One sign of a momentous technology is that its impact shows up in different venues, and in different forms, and these manifestations may have no obvious connection to one another—or even, in some cases, to the technology itself.
By that standard, the past week suggests that artificial intelligence is going to be a very momentous technology. There were four stories that sound pretty different but that all reflect, in one way or another, the impact not just of AI but of the new phase of AI’s evolution that we’re now entering.
1. On Saturday, MSM outlets started reporting about something called “Moltbook.” My favorite headline is the New York Post’s: “Moltbook is a new social media platform exclusively for AI—and some bots are plotting humanity’s downfall.”
2. On Tuesday, the tech-heavy Nasdaq Composite fell by 350 points, starting a three-day drop of 4.5 percent. Was this the long-awaited bursting of the AI bubble? No, as I’ll explain, it was closer to being the opposite.
3. On Wednesday, the Washington Post announced it was laying off 300 journalists—more than a third of its staff.
4. Also on Wednesday, Anthropic, maker of the Claude large language model, released some ads that mocked OpenAI’s decision, announced three weeks earlier, to start showing ads to non-paying ChatGPT customers.

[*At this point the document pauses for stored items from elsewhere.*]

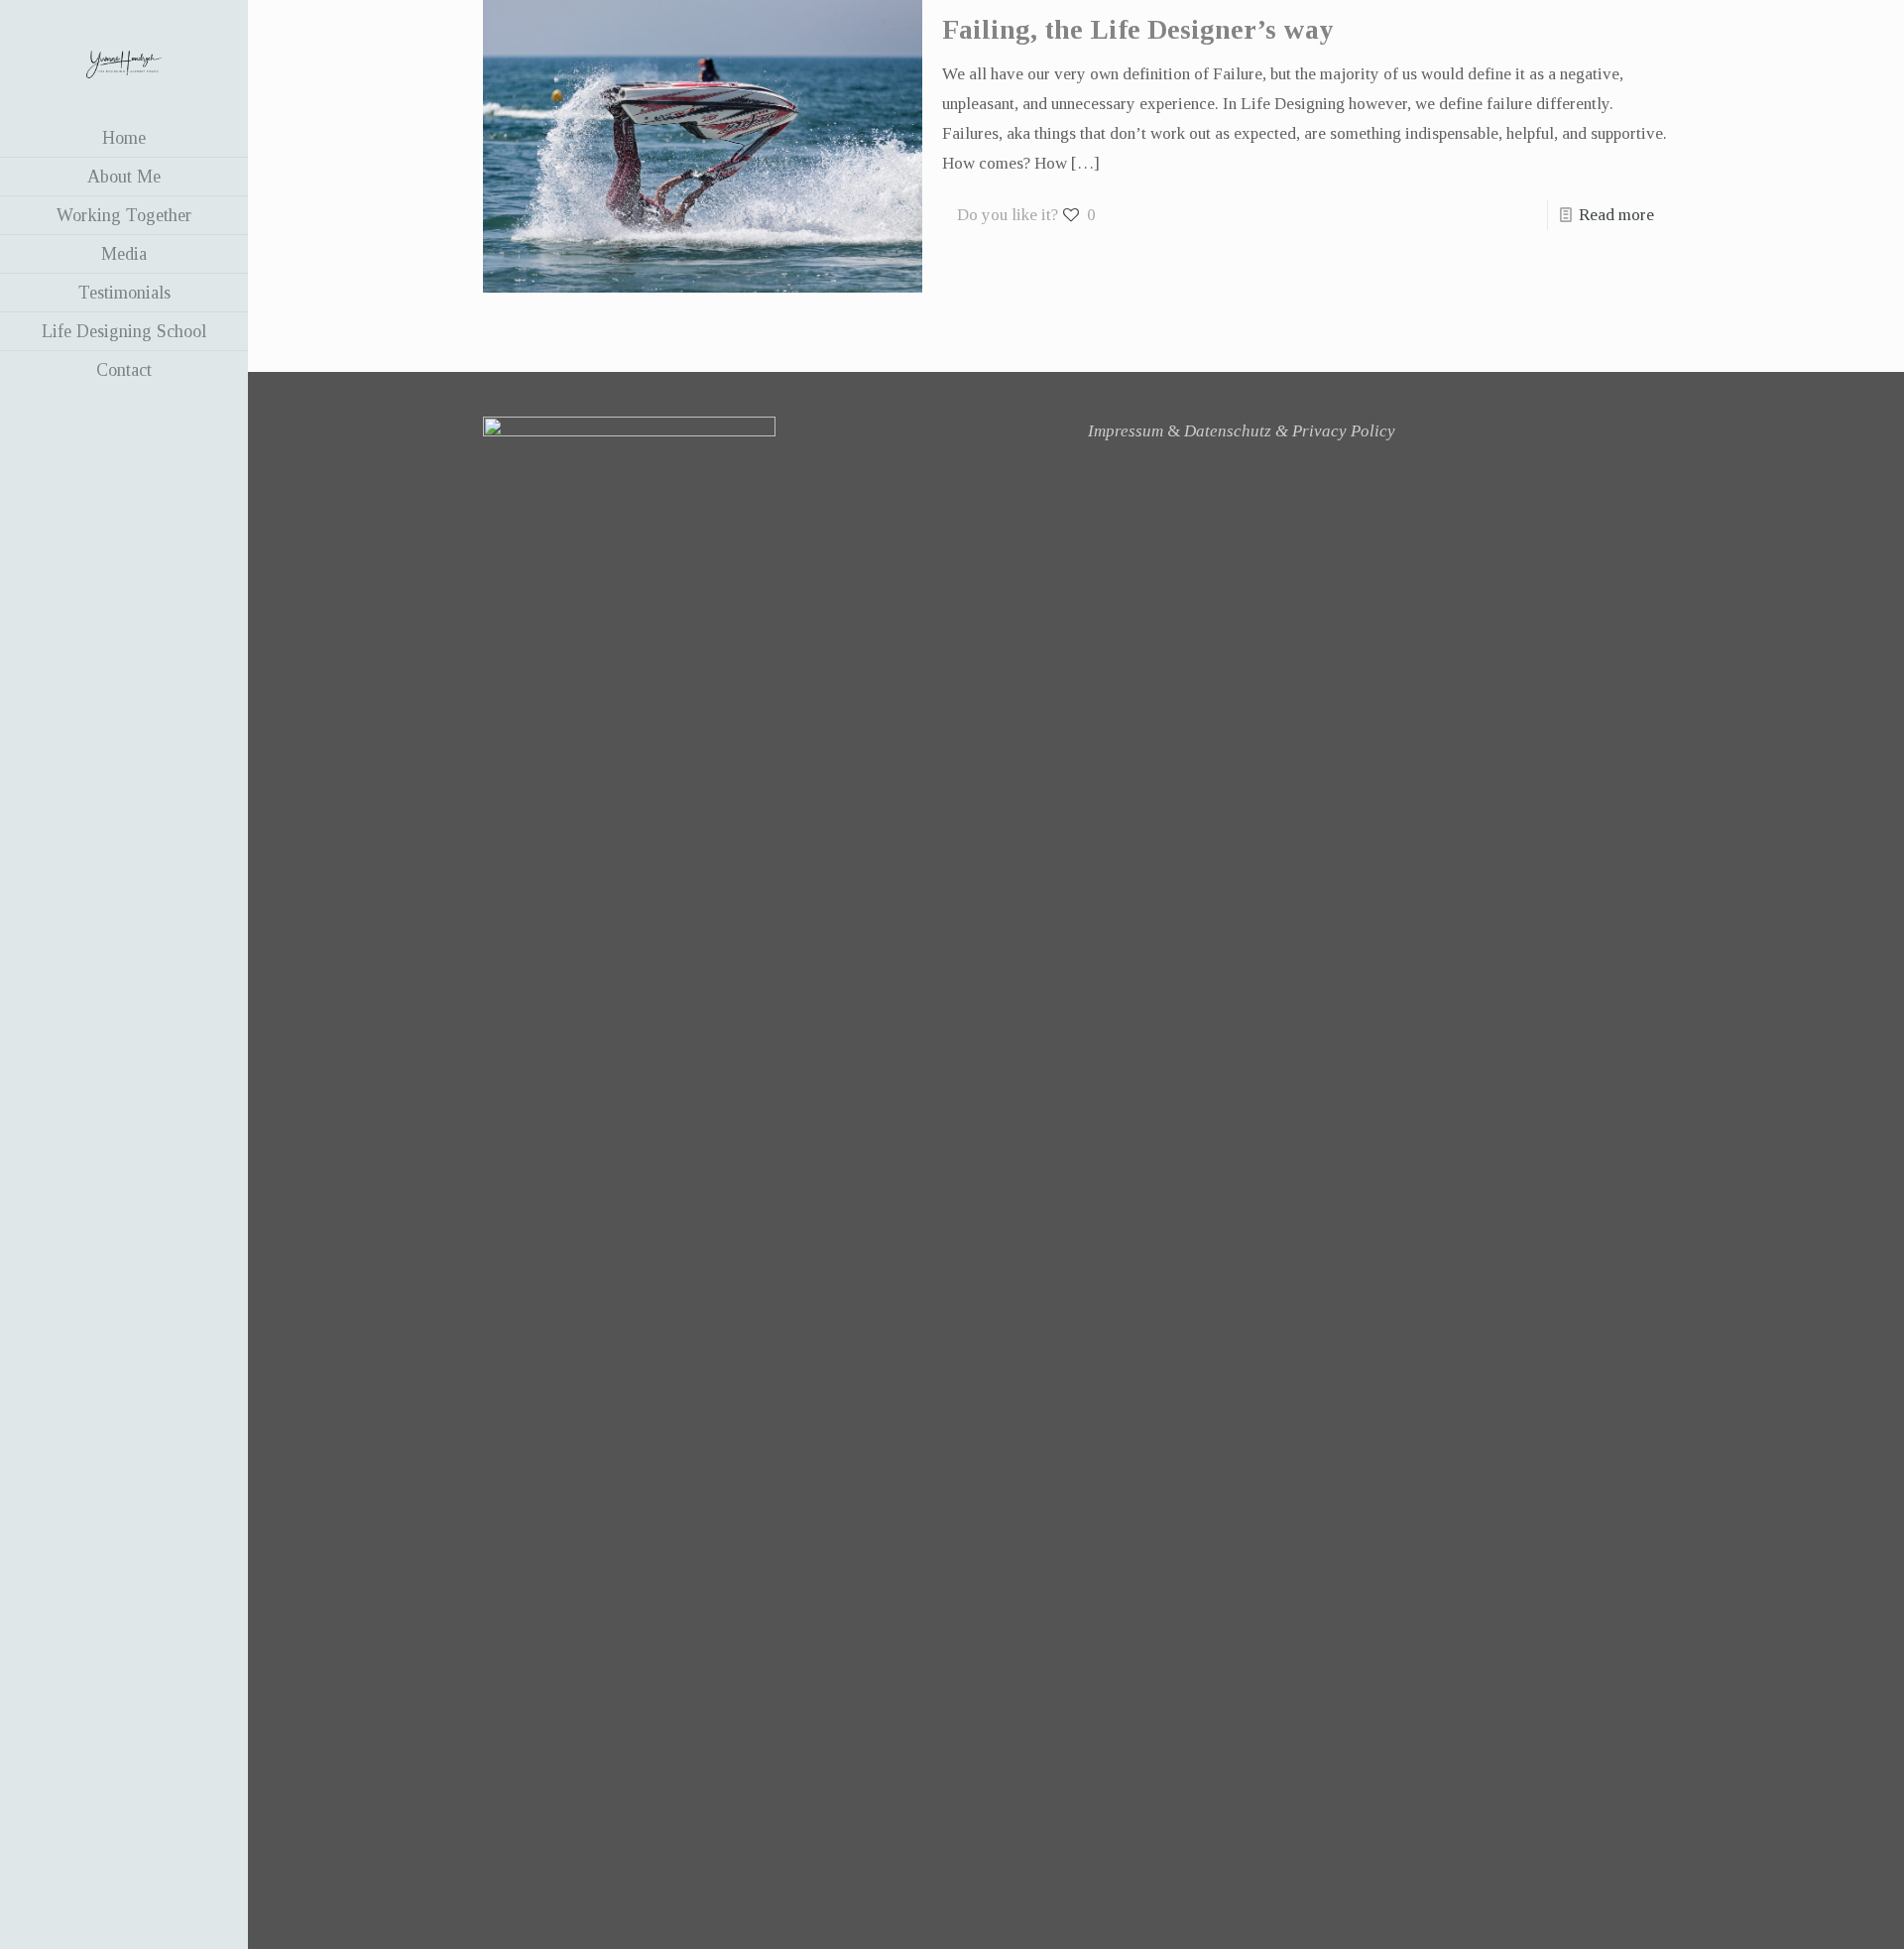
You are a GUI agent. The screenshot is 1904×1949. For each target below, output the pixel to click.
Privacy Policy (1343, 431)
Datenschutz (1227, 431)
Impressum (1125, 431)
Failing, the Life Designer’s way (1138, 29)
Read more (1616, 214)
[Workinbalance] (124, 59)
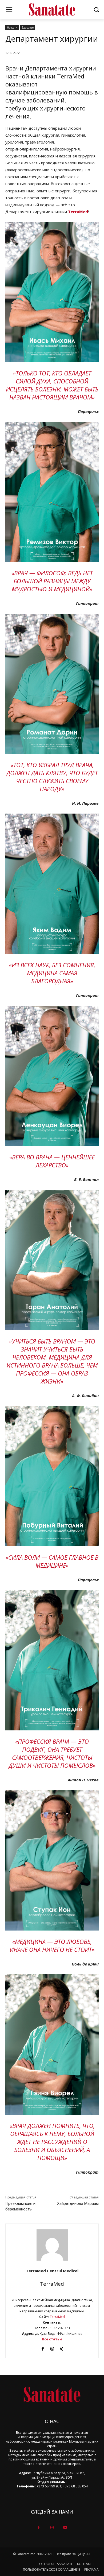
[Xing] (61, 2348)
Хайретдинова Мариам (78, 2203)
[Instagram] (52, 2348)
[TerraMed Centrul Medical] (52, 2245)
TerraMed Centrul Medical (52, 2270)
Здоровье (28, 27)
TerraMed (52, 2283)
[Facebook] (43, 2348)
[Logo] (52, 10)
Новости (12, 27)
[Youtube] (65, 2527)
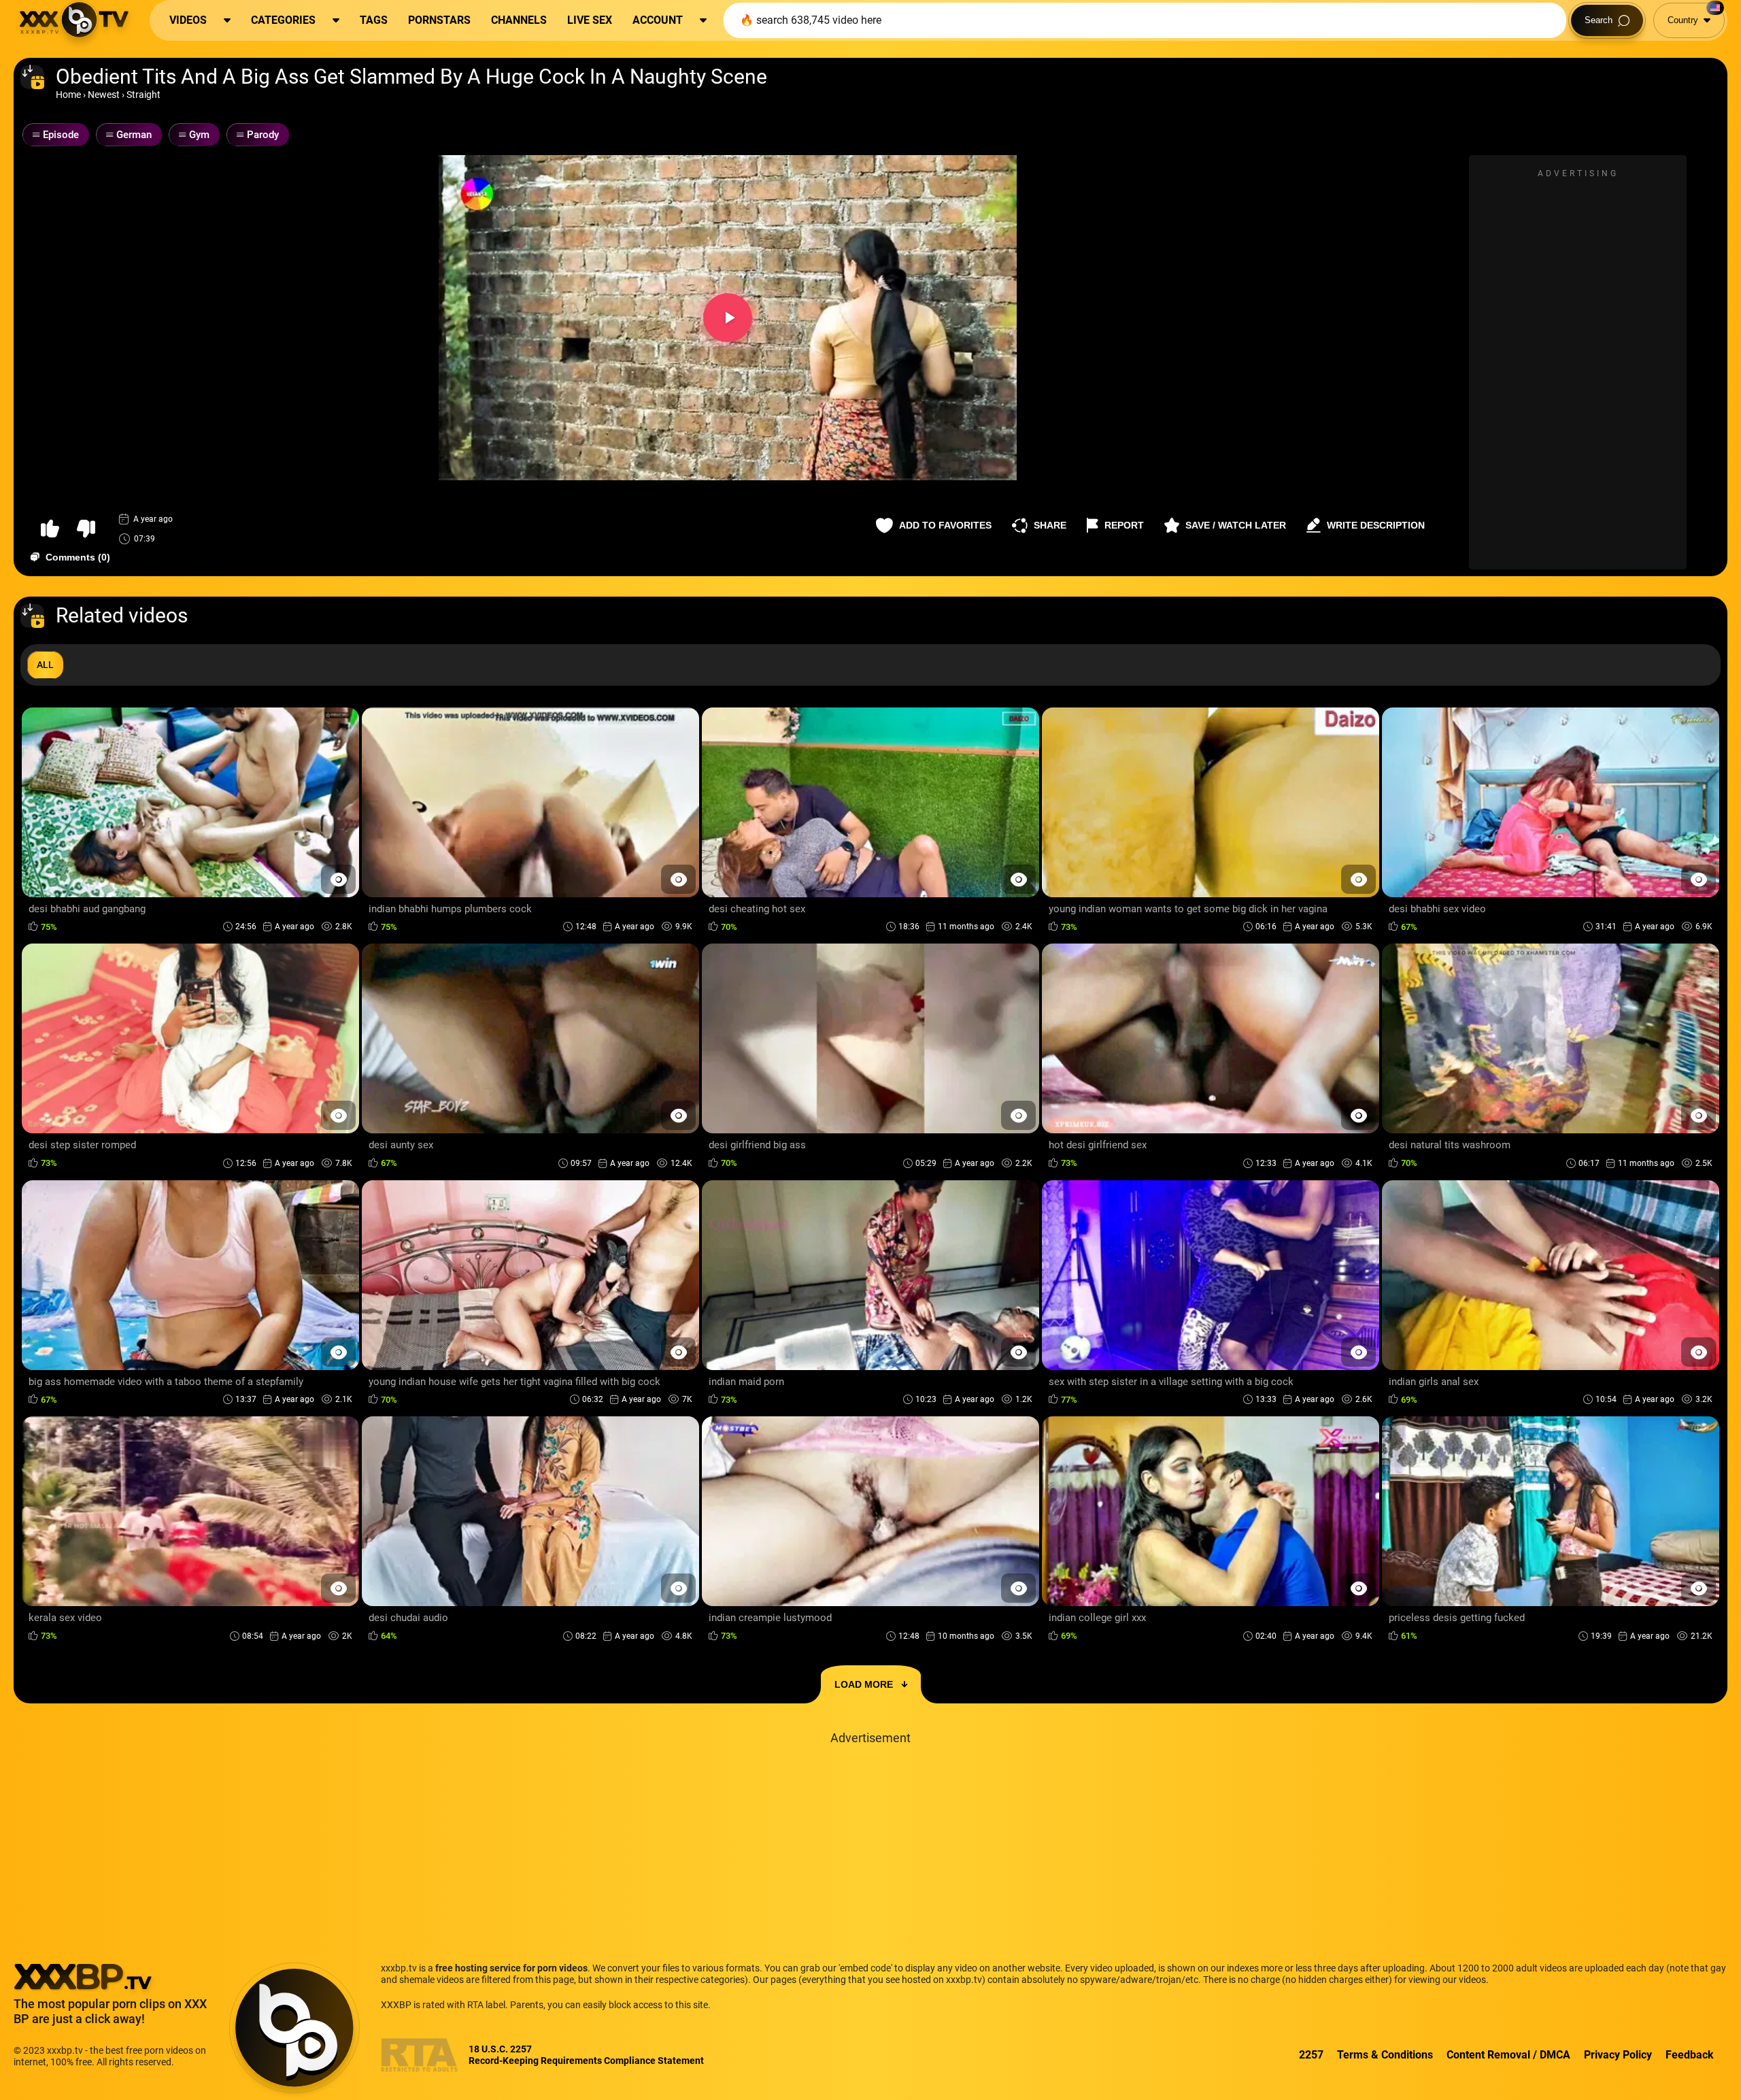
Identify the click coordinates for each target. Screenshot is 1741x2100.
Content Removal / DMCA (1508, 2054)
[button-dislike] (86, 529)
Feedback (1690, 2054)
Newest (104, 94)
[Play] (727, 317)
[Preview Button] (338, 879)
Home (68, 94)
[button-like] (50, 529)
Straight (143, 94)
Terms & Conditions (1385, 2054)
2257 (1311, 2054)
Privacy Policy (1618, 2054)
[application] (728, 317)
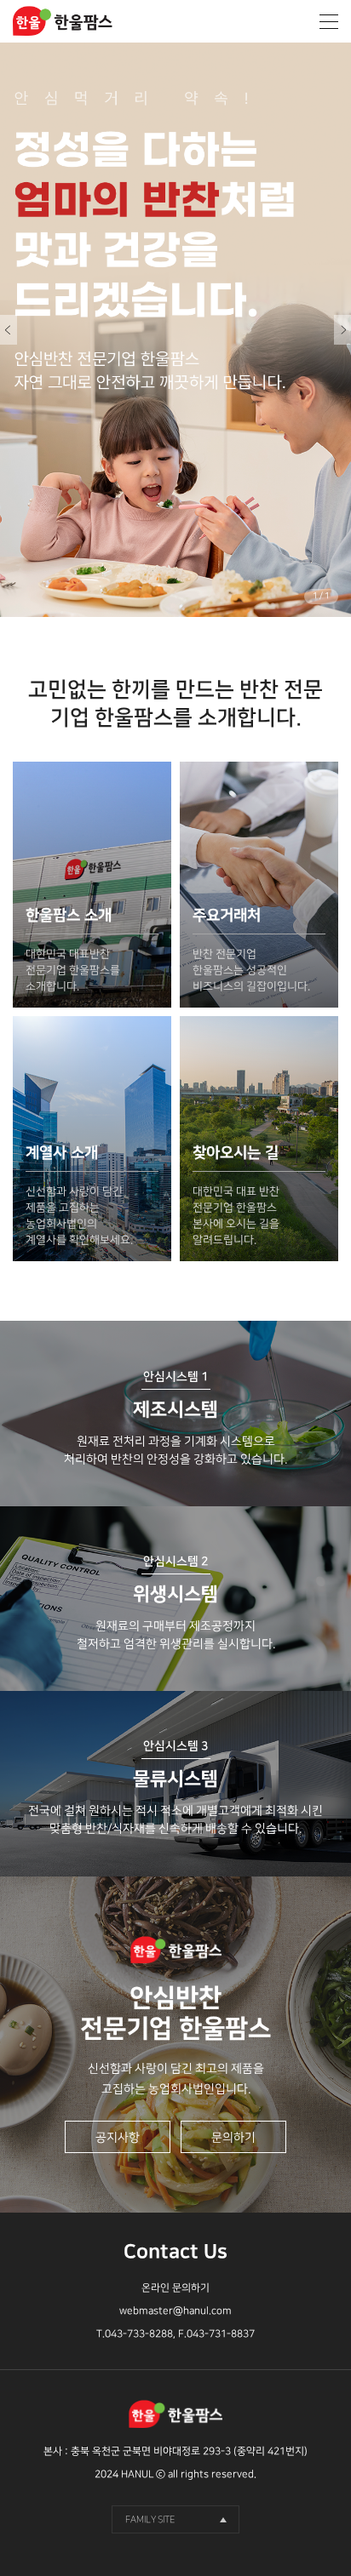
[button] (342, 330)
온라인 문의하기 (175, 2287)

Here is one of the Anthropic ads, which I personally think is pretty brilliant (leaving aside the question of how fair it is):
Various aspects of the Anthropic ad speak to this AI moment, but for present purposes just note what the woman who symbolizes a chatbot therapist says after suggesting that her patient try a cougar dating app: “Would you like me to create your profile?” You may not think it’s a big deal for a bot to make such an offer, but a year ago feats like this were beyond the reach of consumer AI. Sure, a large language model could draft your profile, but it couldn’t go online and put it on the dating app. Increasingly, AIs can do these things, which means that the long-promised age of “agentic” AI is upon us. This agentic angle is one thing that links this ad to the other three of this week’s developments.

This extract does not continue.